======== Reading text
These photos were taken by Brenda, who previously brought us scenes from a laundry day in the same community.  Brenda got permission to shoot this community’s “Oat Thrashing Day” last week, which she says involved around 50 men.

Amish OatsThese first four photos, however, were shot about a month ago, after the oats were cut, shocked, and left to dry.

Drying Oats

Threshing is the process of separating the edible part of a grain from the chaff. In English America this has been mass-mechanized.  Amish have kept the horse. That means more labor.  That’s not necessarily a bad thing, is it?

Amish Thresher

Amish Oat Threshing

Amish Threshing Machine

One thing for certain:  this is hard work.  “The little pony with the cart and wagon behind, had 6 little boys, age 3 – 7, and they were the ‘water boys’,” Brenda explains.  “They would take the big water cooler out in the field for the ones loading the wagons.”
================
§ **Aim 1**: Reproduce the records word for word, from the line containing "Task: Expand the レイヤー layers panel" through the end of the records.
======== Input
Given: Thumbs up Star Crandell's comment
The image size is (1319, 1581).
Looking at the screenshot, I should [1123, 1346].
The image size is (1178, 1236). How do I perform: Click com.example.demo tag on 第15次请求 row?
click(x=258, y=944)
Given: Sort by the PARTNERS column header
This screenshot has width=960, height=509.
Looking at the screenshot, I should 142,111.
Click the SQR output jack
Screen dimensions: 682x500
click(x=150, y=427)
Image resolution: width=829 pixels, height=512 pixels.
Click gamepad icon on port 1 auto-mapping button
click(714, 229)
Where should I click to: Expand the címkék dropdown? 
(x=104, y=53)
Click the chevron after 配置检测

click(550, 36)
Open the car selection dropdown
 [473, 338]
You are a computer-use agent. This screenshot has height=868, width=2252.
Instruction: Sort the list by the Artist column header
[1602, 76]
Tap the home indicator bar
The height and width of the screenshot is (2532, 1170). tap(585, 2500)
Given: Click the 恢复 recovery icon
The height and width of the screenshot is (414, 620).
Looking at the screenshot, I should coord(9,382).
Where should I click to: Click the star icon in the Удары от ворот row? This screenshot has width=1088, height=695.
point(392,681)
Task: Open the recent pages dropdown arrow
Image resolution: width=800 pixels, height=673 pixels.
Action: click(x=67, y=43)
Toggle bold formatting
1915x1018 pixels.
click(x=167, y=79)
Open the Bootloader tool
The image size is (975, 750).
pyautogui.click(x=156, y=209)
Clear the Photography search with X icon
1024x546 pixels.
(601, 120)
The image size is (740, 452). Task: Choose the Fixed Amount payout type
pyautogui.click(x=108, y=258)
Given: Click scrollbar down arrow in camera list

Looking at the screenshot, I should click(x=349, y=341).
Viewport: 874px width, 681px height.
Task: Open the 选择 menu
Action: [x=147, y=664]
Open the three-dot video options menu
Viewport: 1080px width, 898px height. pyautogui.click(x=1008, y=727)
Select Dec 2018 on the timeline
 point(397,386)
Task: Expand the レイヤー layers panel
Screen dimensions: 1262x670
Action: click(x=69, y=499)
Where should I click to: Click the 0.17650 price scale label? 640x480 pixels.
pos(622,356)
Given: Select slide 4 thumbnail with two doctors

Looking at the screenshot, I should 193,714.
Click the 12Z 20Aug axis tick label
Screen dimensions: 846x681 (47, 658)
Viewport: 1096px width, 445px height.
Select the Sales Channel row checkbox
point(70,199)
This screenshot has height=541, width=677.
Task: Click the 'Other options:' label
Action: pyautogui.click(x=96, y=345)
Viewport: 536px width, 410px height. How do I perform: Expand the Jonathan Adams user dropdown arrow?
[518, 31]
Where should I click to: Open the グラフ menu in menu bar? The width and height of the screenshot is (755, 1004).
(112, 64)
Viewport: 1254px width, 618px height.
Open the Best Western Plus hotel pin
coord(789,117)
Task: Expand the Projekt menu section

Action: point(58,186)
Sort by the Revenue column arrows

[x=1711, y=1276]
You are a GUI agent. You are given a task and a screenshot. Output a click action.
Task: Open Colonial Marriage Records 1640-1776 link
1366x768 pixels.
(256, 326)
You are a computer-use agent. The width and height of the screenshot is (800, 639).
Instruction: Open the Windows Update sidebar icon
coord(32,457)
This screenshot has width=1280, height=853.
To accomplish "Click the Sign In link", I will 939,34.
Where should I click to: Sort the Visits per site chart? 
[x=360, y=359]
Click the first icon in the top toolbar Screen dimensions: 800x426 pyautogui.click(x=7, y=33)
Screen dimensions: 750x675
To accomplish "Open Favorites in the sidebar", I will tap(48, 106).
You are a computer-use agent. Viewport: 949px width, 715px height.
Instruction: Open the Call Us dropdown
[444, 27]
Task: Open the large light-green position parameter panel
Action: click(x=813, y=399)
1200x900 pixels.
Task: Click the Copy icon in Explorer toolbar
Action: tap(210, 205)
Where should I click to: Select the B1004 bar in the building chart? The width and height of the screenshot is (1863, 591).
================
§ **Aim 2**: Write out the stretch of the oat threshing text from "These photos were" through "left to dry.", keeping every word identical.

§ **Complete answer 1**:
Task: Expand the レイヤー layers panel
Screen dimensions: 1262x670
Action: click(x=69, y=499)
Where should I click to: Click the 0.17650 price scale label? 640x480 pixels.
pos(622,356)
Given: Select slide 4 thumbnail with two doctors

Looking at the screenshot, I should 193,714.
Click the 12Z 20Aug axis tick label
Screen dimensions: 846x681 (47, 658)
Viewport: 1096px width, 445px height.
Select the Sales Channel row checkbox
point(70,199)
This screenshot has height=541, width=677.
Task: Click the 'Other options:' label
Action: pyautogui.click(x=96, y=345)
Viewport: 536px width, 410px height. How do I perform: Expand the Jonathan Adams user dropdown arrow?
[518, 31]
Where should I click to: Open the グラフ menu in menu bar? The width and height of the screenshot is (755, 1004).
(112, 64)
Viewport: 1254px width, 618px height.
Open the Best Western Plus hotel pin
coord(789,117)
Task: Expand the Projekt menu section

Action: point(58,186)
Sort by the Revenue column arrows

[x=1711, y=1276]
You are a GUI agent. You are given a task and a screenshot. Output a click action.
Task: Open Colonial Marriage Records 1640-1776 link
1366x768 pixels.
(256, 326)
You are a computer-use agent. The width and height of the screenshot is (800, 639).
Instruction: Open the Windows Update sidebar icon
coord(32,457)
This screenshot has width=1280, height=853.
To accomplish "Click the Sign In link", I will 939,34.
Where should I click to: Sort the Visits per site chart? 
[x=360, y=359]
Click the first icon in the top toolbar Screen dimensions: 800x426 pyautogui.click(x=7, y=33)
Screen dimensions: 750x675
To accomplish "Open Favorites in the sidebar", I will tap(48, 106).
You are a computer-use agent. Viewport: 949px width, 715px height.
Instruction: Open the Call Us dropdown
[444, 27]
Task: Open the large light-green position parameter panel
Action: click(x=813, y=399)
1200x900 pixels.
Task: Click the Copy icon in Explorer toolbar
Action: tap(210, 205)
Where should I click to: Select the B1004 bar in the building chart? The width and height of the screenshot is (1863, 591).

§ **Complete answer 2**:
These photos were taken by Brenda, who previously brought us scenes from a laundry day in the same community.  Brenda got permission to shoot this community’s “Oat Thrashing Day” last week, which she says involved around 50 men.

Amish OatsThese first four photos, however, were shot about a month ago, after the oats were cut, shocked, and left to dry.